Saved entries:
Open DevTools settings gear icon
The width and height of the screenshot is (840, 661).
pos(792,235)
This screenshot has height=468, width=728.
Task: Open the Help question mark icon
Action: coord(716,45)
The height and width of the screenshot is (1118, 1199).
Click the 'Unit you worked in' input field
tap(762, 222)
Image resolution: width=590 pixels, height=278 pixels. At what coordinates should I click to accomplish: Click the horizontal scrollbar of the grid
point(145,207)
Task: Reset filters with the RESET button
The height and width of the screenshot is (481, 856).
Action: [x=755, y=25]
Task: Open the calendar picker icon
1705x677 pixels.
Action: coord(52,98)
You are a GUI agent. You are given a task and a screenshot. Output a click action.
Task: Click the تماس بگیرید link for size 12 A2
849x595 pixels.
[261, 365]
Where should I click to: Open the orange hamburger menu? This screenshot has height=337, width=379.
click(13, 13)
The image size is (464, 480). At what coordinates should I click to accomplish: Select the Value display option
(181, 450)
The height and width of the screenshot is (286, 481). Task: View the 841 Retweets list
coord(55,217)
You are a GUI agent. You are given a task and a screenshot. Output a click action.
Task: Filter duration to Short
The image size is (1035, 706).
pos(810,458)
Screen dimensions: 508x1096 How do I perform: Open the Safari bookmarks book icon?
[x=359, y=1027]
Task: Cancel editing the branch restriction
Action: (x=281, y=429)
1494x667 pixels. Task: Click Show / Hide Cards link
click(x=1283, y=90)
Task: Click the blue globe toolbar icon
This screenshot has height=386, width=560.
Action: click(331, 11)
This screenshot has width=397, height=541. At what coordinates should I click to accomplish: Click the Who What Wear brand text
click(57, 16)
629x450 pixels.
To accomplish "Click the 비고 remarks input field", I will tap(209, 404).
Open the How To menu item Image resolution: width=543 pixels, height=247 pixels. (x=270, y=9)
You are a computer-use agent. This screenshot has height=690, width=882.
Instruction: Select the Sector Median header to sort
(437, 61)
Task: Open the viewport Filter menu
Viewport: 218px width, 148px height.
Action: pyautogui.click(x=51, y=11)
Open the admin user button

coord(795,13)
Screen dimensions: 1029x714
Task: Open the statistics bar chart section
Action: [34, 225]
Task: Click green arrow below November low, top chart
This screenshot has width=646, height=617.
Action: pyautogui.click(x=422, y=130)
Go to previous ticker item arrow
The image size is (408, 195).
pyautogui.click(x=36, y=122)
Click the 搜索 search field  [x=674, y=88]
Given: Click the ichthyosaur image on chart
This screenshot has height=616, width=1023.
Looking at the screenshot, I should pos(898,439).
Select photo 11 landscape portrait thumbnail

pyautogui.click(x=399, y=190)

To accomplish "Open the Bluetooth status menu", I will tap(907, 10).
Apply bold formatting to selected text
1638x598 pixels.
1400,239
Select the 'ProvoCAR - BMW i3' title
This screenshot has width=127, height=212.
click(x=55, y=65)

Set task: Copy the lines above word for word.

Exercise result:
Open DevTools settings gear icon
The width and height of the screenshot is (840, 661).
pos(792,235)
This screenshot has height=468, width=728.
Task: Open the Help question mark icon
Action: coord(716,45)
The height and width of the screenshot is (1118, 1199).
Click the 'Unit you worked in' input field
tap(762, 222)
Image resolution: width=590 pixels, height=278 pixels. At what coordinates should I click to accomplish: Click the horizontal scrollbar of the grid
point(145,207)
Task: Reset filters with the RESET button
The height and width of the screenshot is (481, 856).
Action: [x=755, y=25]
Task: Open the calendar picker icon
1705x677 pixels.
Action: coord(52,98)
You are a GUI agent. You are given a task and a screenshot. Output a click action.
Task: Click the تماس بگیرید link for size 12 A2
849x595 pixels.
[261, 365]
Where should I click to: Open the orange hamburger menu? This screenshot has height=337, width=379.
click(13, 13)
The image size is (464, 480). At what coordinates should I click to accomplish: Select the Value display option
(181, 450)
The height and width of the screenshot is (286, 481). Task: View the 841 Retweets list
coord(55,217)
You are a GUI agent. You are given a task and a screenshot. Output a click action.
Task: Filter duration to Short
The image size is (1035, 706).
pos(810,458)
Screen dimensions: 508x1096 How do I perform: Open the Safari bookmarks book icon?
[x=359, y=1027]
Task: Cancel editing the branch restriction
Action: (x=281, y=429)
1494x667 pixels. Task: Click Show / Hide Cards link
click(x=1283, y=90)
Task: Click the blue globe toolbar icon
This screenshot has height=386, width=560.
Action: click(331, 11)
This screenshot has width=397, height=541. At what coordinates should I click to accomplish: Click the Who What Wear brand text
click(57, 16)
629x450 pixels.
To accomplish "Click the 비고 remarks input field", I will tap(209, 404).
Open the How To menu item Image resolution: width=543 pixels, height=247 pixels. (x=270, y=9)
You are a computer-use agent. This screenshot has height=690, width=882.
Instruction: Select the Sector Median header to sort
(437, 61)
Task: Open the viewport Filter menu
Viewport: 218px width, 148px height.
Action: pyautogui.click(x=51, y=11)
Open the admin user button

coord(795,13)
Screen dimensions: 1029x714
Task: Open the statistics bar chart section
Action: [34, 225]
Task: Click green arrow below November low, top chart
This screenshot has width=646, height=617.
Action: pyautogui.click(x=422, y=130)
Go to previous ticker item arrow
The image size is (408, 195).
pyautogui.click(x=36, y=122)
Click the 搜索 search field  [x=674, y=88]
Given: Click the ichthyosaur image on chart
This screenshot has height=616, width=1023.
Looking at the screenshot, I should pos(898,439).
Select photo 11 landscape portrait thumbnail

pyautogui.click(x=399, y=190)

To accomplish "Open the Bluetooth status menu", I will tap(907, 10).
Apply bold formatting to selected text
1638x598 pixels.
1400,239
Select the 'ProvoCAR - BMW i3' title
This screenshot has width=127, height=212.
click(x=55, y=65)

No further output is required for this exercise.